Task directions
Those lines of the following listing which contain the string "computer" should be returned.

Records for the task
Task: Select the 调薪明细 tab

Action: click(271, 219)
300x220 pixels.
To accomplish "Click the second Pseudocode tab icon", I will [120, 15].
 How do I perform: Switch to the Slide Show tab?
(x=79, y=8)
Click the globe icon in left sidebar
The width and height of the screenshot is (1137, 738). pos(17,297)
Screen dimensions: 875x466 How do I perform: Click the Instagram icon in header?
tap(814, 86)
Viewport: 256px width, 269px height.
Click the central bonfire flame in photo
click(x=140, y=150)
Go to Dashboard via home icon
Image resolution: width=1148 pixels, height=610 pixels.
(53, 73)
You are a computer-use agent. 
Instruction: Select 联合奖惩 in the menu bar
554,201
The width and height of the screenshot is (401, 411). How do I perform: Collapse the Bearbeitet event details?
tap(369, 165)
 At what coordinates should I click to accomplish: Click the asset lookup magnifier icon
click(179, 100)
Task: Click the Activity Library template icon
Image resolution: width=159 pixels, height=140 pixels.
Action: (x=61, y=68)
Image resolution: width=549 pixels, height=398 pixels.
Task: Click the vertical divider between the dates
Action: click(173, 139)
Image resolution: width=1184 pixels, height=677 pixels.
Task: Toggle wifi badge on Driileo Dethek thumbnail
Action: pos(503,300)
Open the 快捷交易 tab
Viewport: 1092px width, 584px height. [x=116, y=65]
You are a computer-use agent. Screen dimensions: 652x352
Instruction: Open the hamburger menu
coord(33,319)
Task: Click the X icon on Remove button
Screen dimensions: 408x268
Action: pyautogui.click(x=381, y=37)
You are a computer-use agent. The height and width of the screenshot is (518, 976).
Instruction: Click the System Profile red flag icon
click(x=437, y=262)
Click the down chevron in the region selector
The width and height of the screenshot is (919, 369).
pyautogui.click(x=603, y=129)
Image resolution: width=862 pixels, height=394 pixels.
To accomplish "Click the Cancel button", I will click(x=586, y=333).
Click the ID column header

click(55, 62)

Answer box
You are a computer-use agent. 
You are a computer-use agent. Screen dimensions: 652x352
You are a computer-use agent. The height and width of the screenshot is (518, 976).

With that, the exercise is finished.